◆ **Given information**:
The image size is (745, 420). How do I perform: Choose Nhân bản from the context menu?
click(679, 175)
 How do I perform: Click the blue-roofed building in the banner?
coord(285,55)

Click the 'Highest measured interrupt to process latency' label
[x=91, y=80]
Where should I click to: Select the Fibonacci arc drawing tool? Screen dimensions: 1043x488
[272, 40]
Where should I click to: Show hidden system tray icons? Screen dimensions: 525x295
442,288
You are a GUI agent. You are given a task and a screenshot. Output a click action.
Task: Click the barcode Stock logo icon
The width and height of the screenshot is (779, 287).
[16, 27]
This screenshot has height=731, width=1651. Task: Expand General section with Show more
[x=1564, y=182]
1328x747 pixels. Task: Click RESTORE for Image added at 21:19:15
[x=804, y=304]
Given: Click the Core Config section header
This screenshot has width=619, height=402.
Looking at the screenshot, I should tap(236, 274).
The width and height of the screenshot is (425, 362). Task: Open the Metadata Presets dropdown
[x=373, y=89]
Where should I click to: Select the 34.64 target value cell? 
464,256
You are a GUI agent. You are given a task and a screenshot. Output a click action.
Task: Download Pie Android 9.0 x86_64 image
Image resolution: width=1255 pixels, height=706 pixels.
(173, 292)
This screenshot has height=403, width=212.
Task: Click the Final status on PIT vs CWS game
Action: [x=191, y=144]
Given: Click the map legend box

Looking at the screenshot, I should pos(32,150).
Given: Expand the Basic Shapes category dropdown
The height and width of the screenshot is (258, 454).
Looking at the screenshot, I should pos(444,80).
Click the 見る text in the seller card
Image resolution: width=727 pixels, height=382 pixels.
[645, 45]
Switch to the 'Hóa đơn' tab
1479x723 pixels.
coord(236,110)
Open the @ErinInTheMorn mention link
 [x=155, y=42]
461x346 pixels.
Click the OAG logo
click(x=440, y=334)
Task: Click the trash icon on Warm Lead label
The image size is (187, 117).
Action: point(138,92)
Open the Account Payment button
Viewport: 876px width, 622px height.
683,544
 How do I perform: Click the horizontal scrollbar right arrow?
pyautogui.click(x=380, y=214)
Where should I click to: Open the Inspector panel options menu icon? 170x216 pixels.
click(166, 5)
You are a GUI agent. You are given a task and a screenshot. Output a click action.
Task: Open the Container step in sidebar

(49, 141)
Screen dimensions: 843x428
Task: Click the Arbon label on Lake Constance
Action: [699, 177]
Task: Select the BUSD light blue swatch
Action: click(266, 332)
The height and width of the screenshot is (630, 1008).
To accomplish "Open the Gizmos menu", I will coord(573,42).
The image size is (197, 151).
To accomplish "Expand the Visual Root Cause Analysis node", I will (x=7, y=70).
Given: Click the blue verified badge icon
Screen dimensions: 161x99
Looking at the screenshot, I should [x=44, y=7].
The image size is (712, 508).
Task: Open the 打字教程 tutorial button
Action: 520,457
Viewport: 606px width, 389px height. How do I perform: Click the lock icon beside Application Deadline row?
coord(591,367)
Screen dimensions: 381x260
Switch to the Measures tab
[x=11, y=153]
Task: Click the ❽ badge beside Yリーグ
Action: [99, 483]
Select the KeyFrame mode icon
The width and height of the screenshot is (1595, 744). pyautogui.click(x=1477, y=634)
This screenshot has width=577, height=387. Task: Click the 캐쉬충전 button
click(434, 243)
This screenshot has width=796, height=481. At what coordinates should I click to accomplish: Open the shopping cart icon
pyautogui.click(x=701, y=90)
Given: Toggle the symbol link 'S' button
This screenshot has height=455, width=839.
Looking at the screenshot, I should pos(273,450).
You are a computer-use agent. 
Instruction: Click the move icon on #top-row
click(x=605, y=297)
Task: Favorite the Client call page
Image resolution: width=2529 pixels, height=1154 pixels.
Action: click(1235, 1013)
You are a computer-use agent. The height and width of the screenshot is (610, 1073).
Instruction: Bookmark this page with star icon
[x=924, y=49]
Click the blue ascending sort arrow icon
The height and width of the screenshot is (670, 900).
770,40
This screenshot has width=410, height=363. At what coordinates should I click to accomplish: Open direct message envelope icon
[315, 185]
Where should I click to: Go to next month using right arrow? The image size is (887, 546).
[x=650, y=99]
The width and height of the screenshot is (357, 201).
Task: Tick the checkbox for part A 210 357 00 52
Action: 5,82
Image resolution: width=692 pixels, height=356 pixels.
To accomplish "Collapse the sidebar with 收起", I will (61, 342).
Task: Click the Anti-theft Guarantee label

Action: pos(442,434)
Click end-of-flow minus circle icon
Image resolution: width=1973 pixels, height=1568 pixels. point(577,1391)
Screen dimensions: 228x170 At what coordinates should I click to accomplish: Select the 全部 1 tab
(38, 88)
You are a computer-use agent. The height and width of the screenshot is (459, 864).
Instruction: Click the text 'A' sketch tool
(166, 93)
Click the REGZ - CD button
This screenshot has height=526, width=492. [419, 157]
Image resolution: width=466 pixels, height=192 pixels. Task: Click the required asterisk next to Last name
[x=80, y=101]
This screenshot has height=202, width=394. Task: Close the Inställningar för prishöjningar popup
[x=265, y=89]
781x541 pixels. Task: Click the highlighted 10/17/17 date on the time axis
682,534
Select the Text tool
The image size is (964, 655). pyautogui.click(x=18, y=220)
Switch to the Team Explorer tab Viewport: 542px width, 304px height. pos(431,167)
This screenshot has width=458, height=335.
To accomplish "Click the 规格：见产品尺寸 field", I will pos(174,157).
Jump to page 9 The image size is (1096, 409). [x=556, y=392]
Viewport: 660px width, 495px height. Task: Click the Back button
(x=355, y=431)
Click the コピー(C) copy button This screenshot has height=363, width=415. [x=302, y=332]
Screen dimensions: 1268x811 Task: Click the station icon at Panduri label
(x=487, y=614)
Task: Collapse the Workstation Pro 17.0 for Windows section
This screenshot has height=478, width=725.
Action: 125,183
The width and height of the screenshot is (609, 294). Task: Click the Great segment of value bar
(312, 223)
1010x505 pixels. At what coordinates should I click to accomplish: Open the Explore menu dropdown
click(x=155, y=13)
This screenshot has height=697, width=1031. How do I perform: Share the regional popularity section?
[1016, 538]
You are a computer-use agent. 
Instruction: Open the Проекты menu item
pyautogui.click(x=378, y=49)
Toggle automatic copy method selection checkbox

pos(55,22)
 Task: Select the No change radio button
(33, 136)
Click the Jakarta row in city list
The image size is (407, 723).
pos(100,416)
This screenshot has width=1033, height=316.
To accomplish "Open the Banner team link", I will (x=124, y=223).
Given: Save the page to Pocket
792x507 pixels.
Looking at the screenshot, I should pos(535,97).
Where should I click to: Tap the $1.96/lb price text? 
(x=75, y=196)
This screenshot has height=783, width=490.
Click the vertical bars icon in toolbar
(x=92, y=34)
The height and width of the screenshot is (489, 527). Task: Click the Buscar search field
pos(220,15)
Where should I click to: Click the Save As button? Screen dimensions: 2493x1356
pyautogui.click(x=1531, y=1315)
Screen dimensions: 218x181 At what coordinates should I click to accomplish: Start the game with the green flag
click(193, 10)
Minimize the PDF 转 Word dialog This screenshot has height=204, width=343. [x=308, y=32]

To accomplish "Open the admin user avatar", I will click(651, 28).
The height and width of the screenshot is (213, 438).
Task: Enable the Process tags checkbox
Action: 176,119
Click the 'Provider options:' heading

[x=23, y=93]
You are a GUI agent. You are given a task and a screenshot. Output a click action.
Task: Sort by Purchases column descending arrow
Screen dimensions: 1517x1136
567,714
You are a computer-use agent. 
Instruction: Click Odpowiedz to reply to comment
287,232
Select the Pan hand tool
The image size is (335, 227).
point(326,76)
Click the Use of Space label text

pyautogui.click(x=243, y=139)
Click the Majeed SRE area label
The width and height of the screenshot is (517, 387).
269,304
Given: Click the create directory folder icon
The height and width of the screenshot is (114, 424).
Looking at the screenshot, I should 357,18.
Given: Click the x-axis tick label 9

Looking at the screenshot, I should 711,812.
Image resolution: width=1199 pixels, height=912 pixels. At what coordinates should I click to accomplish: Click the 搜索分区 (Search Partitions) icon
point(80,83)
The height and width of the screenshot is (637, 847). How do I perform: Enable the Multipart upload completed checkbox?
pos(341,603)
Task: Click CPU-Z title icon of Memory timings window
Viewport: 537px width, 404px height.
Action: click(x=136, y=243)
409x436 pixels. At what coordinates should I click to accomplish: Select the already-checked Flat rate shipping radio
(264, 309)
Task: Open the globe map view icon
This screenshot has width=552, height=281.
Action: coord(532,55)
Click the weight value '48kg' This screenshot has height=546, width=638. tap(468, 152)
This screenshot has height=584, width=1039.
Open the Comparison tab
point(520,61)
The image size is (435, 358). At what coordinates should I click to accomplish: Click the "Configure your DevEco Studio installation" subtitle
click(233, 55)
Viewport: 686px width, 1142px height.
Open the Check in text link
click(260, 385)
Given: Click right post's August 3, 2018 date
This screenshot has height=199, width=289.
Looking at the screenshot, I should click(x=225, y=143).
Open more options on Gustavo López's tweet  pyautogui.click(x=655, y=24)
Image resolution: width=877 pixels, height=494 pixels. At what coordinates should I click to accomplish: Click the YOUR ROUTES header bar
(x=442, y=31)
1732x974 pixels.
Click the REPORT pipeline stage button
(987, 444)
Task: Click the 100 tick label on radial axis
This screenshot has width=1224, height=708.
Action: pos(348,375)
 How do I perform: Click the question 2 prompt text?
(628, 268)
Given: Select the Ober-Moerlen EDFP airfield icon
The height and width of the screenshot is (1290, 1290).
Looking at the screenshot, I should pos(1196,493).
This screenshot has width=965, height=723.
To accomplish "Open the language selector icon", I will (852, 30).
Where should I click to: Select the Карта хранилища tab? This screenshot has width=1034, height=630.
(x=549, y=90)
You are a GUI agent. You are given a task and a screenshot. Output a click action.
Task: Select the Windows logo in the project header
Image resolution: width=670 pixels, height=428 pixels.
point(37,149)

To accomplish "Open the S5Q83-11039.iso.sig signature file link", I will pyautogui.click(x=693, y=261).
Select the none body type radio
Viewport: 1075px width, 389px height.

◆ **Exercise details**: Copy out the data above verbatim, starting with the line that contains "Given: Toggle the symbol link 'S' button" and ending with the line that contains "[x=265, y=89]", including both of those lines.

◆ **Task solution**:
Given: Toggle the symbol link 'S' button
This screenshot has height=455, width=839.
Looking at the screenshot, I should pos(273,450).
You are a computer-use agent. 
Instruction: Click the move icon on #top-row
click(x=605, y=297)
Task: Favorite the Client call page
Image resolution: width=2529 pixels, height=1154 pixels.
Action: click(1235, 1013)
You are a computer-use agent. The height and width of the screenshot is (610, 1073).
Instruction: Bookmark this page with star icon
[x=924, y=49]
Click the blue ascending sort arrow icon
The height and width of the screenshot is (670, 900).
770,40
This screenshot has width=410, height=363. At what coordinates should I click to accomplish: Open direct message envelope icon
[315, 185]
Where should I click to: Go to next month using right arrow? The image size is (887, 546).
[x=650, y=99]
The width and height of the screenshot is (357, 201).
Task: Tick the checkbox for part A 210 357 00 52
Action: 5,82
Image resolution: width=692 pixels, height=356 pixels.
To accomplish "Collapse the sidebar with 收起", I will (61, 342).
Task: Click the Anti-theft Guarantee label

Action: pos(442,434)
Click end-of-flow minus circle icon
Image resolution: width=1973 pixels, height=1568 pixels. point(577,1391)
Screen dimensions: 228x170 At what coordinates should I click to accomplish: Select the 全部 1 tab
(38, 88)
You are a computer-use agent. The height and width of the screenshot is (459, 864).
Instruction: Click the text 'A' sketch tool
(166, 93)
Click the REGZ - CD button
This screenshot has height=526, width=492. [419, 157]
Image resolution: width=466 pixels, height=192 pixels. Task: Click the required asterisk next to Last name
[x=80, y=101]
This screenshot has height=202, width=394. Task: Close the Inställningar för prishöjningar popup
[x=265, y=89]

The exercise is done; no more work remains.